TRY IT - In the records below, the relevant part opens with the line containing "Where should I click to: Click" and closes with the line containing "Given: Select first"; print that part exactly and only, without its pictures.

RECORDS PROVIDED -
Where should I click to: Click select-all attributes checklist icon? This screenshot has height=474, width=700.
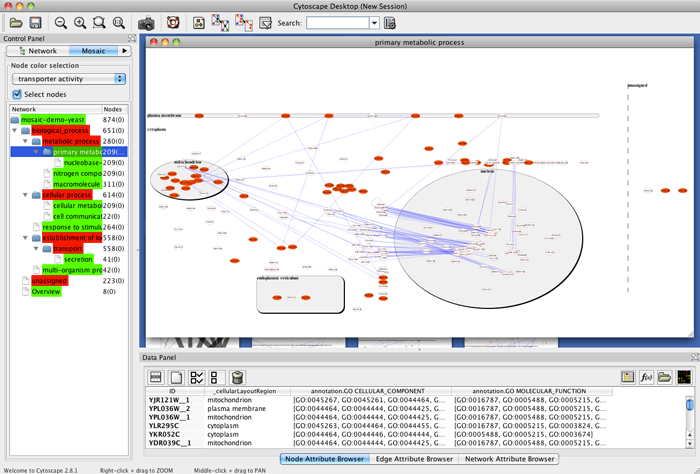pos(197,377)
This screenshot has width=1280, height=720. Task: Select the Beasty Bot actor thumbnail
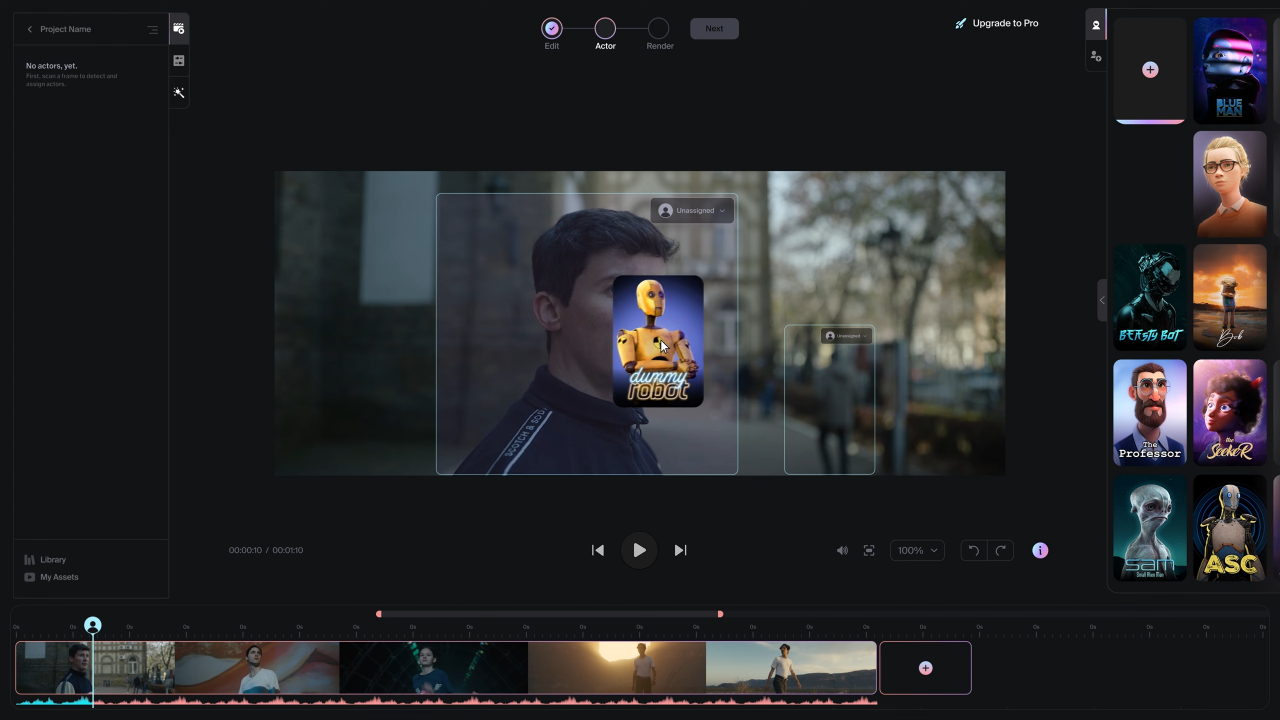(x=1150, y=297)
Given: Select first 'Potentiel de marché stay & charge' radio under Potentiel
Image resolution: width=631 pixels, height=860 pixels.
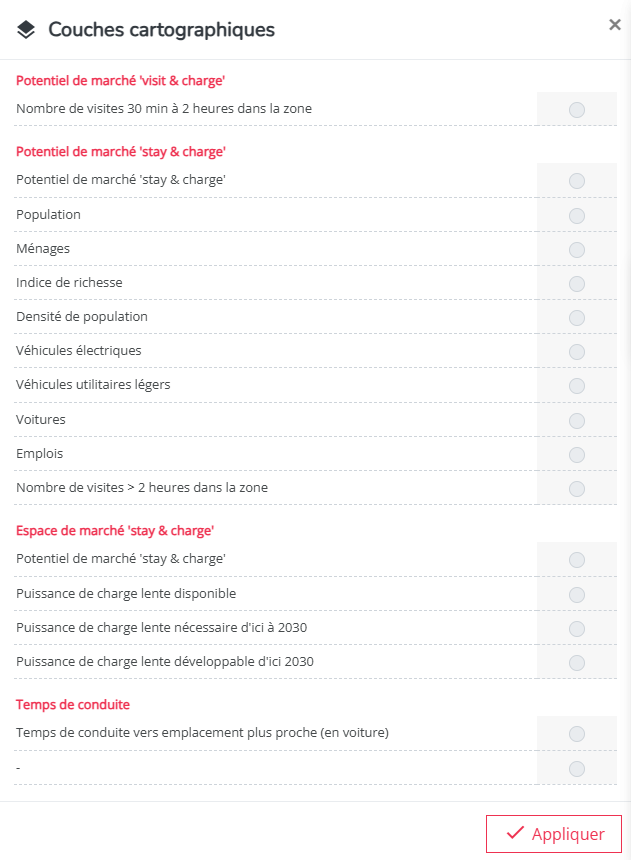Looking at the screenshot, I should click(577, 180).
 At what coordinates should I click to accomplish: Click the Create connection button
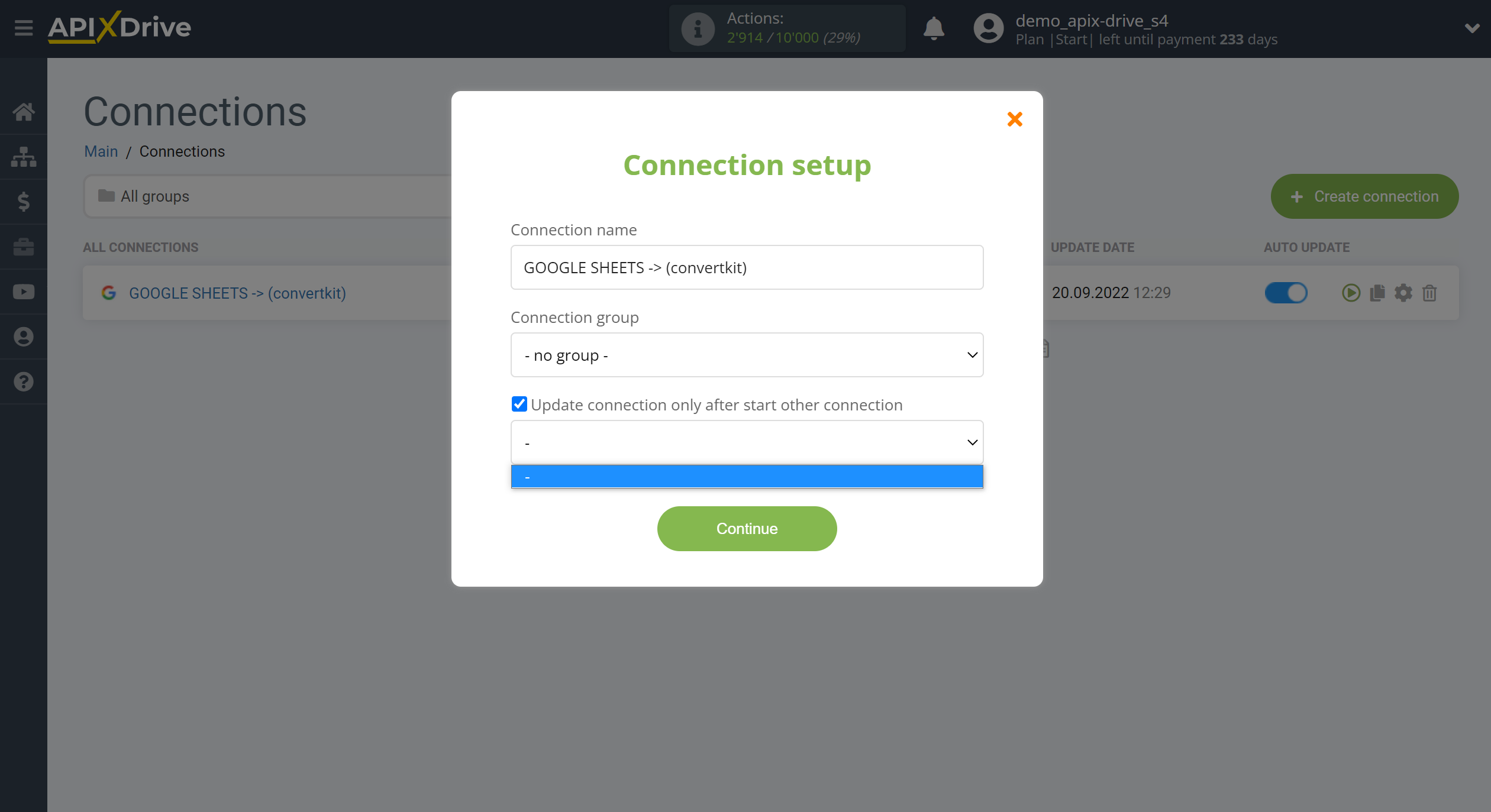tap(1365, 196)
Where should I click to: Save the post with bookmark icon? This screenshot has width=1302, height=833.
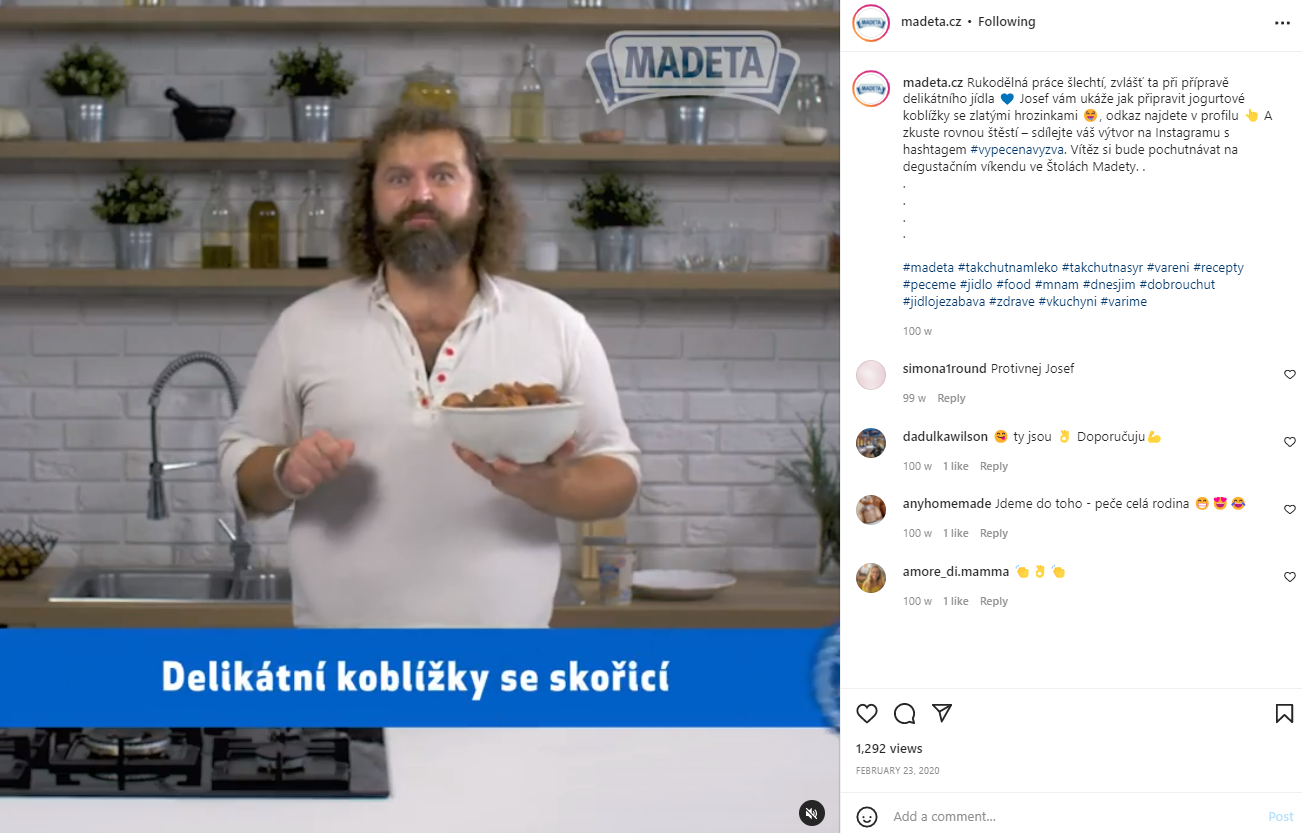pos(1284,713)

--

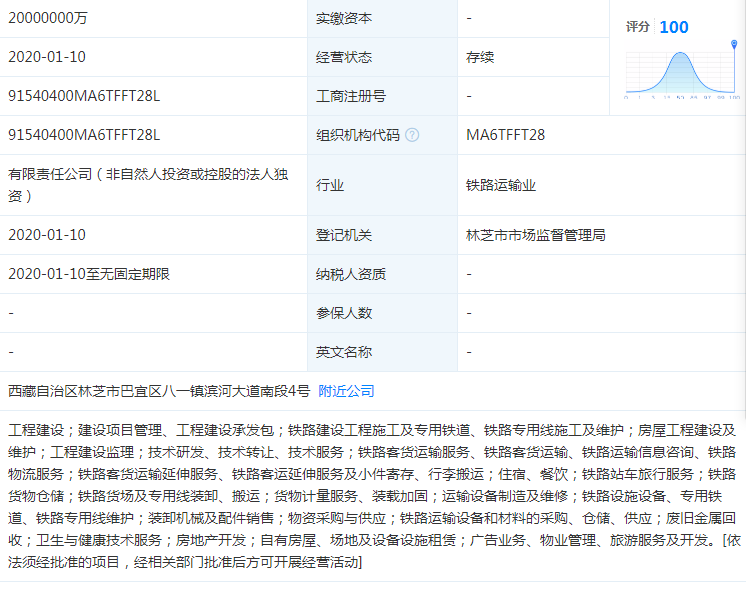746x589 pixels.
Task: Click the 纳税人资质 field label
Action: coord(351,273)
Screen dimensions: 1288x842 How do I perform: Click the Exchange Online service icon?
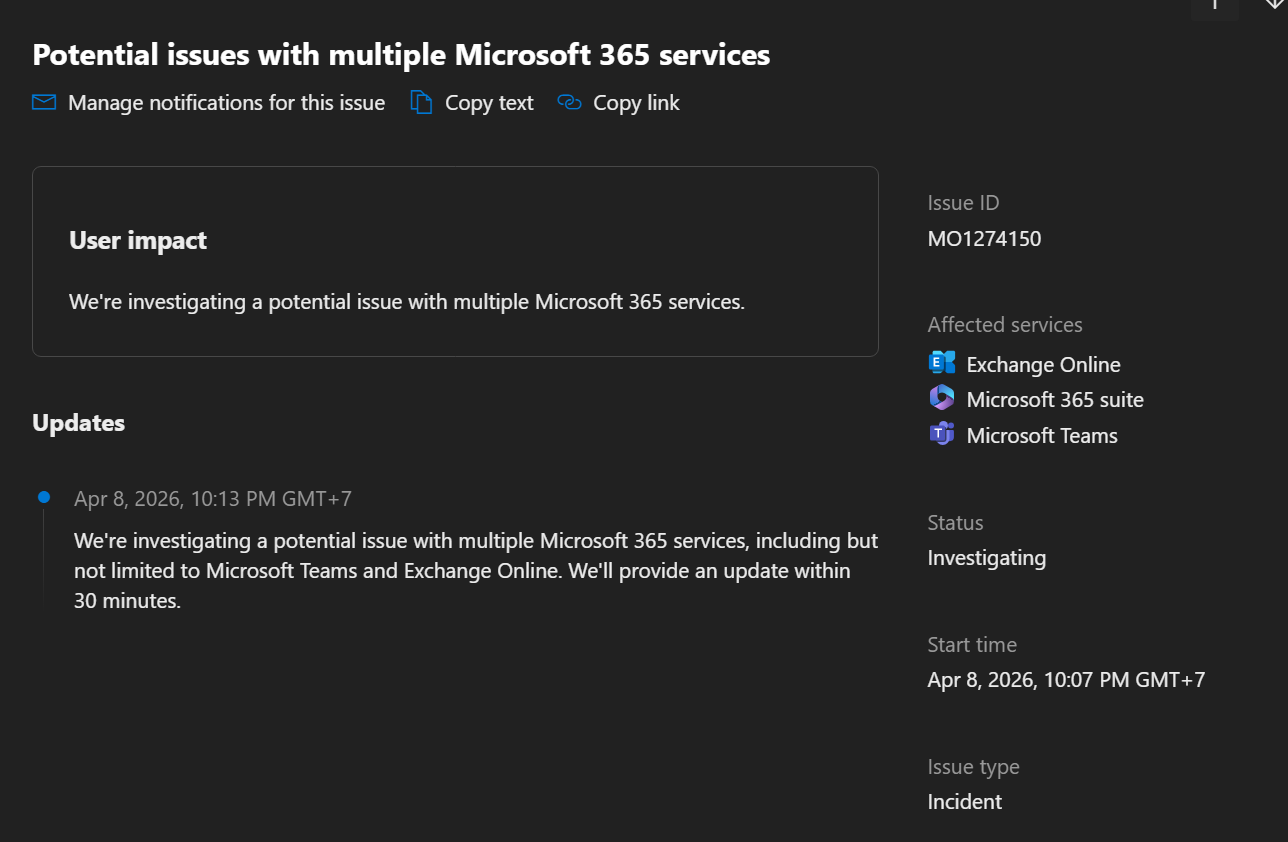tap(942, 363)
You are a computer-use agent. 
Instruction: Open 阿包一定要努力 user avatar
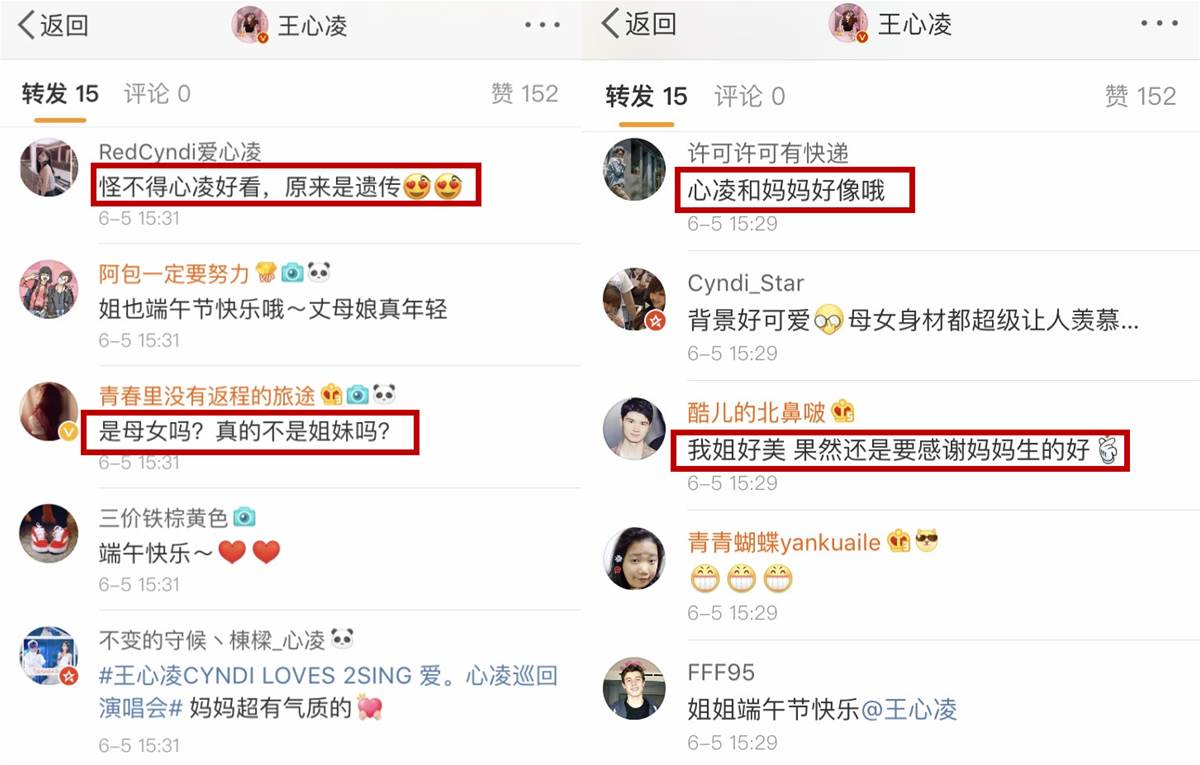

REPLY TO THE EXERCISE -
Where should I click to: Click select-all attributes checklist icon? This screenshot has height=474, width=700.
pos(197,377)
This screenshot has width=1280, height=720. Task: Select the Beasty Bot actor thumbnail
(x=1150, y=297)
Given: Select first 'Potentiel de marché stay & charge' radio under Potentiel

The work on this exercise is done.